The intimacy of this record is what strikes you initially. The rawness of a fractured baritone sung right into your ear as though Slushy Guts' Stephen Keane was there in the room with you all along, is both startling and comforting, the realness encapsulating what is special about DIY music.

A Host Of Freakish Others Revolving In The Future is the second vinyl release from London-based Slushy Guts, put out by Keane's own label Chaos vs Cosmos. A 10”, six tracks long, it is vulnerable and contemplative, experimental and weird; a classic bedroom recording from someone who understands the importance of this.

Mostly a one-man band, here, Keane is joined by Sophie Brown (Woolf, Roseanne Barrr) and Gerry Burgess (Collapse) who use minimal drums, backing vocals and guitar to gently flesh out the deceptively simple emotional layers Keane constructs.

As you may expect, the imperfections and constraints of a no-budget, lo-fi set up are used to full effect, the fuzz and hiss of the equipment (recorded on a broken one track tape machine) producing noise that is disarming in its honesty.

The naivety that such an approach could potentially veer towards is avoided here, aided by the combination of wry humour and a workaday melancholy. “Just drinking, more peaceful than…” is a listless, sad, sweet answerphone message of a song extolling the virtues of drinking over thinking, the disappointment and boredom of love/life.

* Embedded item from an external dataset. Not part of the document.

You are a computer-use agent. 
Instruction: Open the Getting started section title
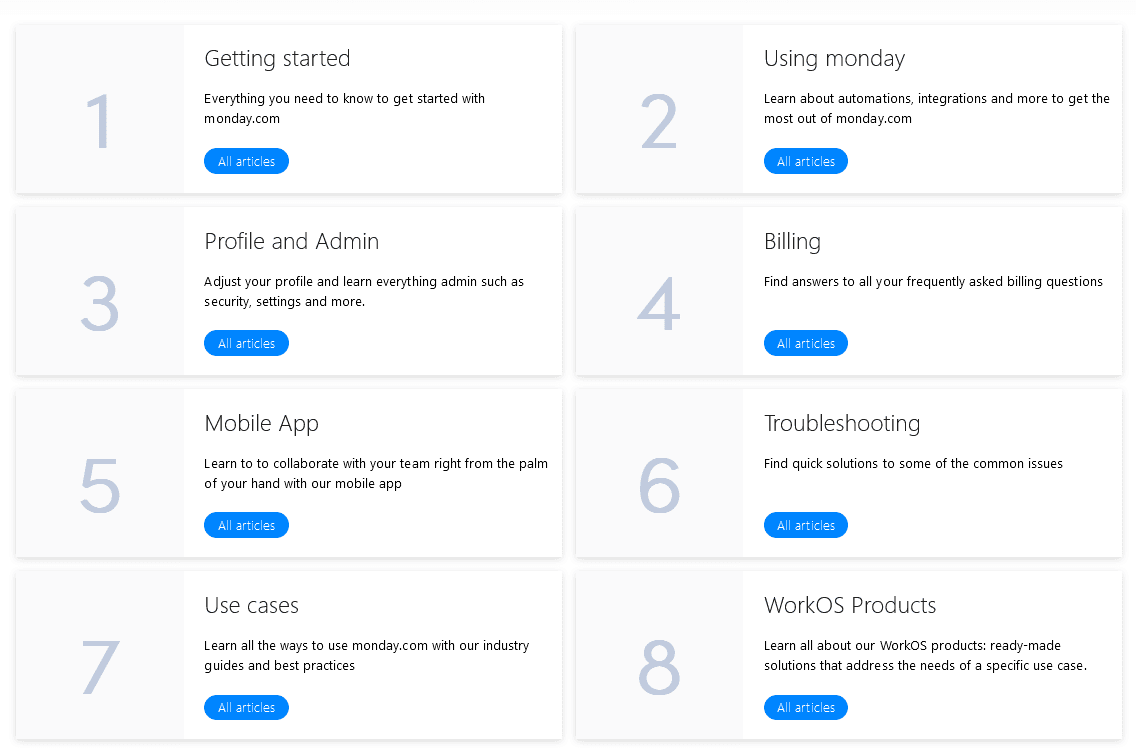[277, 59]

But then there's the click of the “stop” button being pressed on the tape machine, and a helium Mickey Mouse voice completes the song, as if to say “why so serious?”.

Opening (and closing) track 'Alas' is a sorrowful and distorted hymn to the end of a relationship, while “The shape of my face does sometimes change” is just plain heartwreching. Lighter is the bucolic “More days and most times” evoking as it does, the outdoor sounds of wind and birds, the weather report partially heard on a scratchy radio and the line “the wind flaps my ears about, stings my eyes and blows my jowls around”, conjuring up a big floppy dog/man who runs just for the joy of it.

'Wolves In Space/Altruistic Threantropes' abruptly changes the direction, providing some welcome harshness mid way through, the repetitive industrial space bleeps taking a break from the introspection for a while.

Genre-wise, Slushy Guts has always been difficult to classify, and A Host Of Freakish Others… is no exception. Play it on a rainy Sunday afternoon while you're fixing something broken and its beauty and quiet power transcends the need for labels.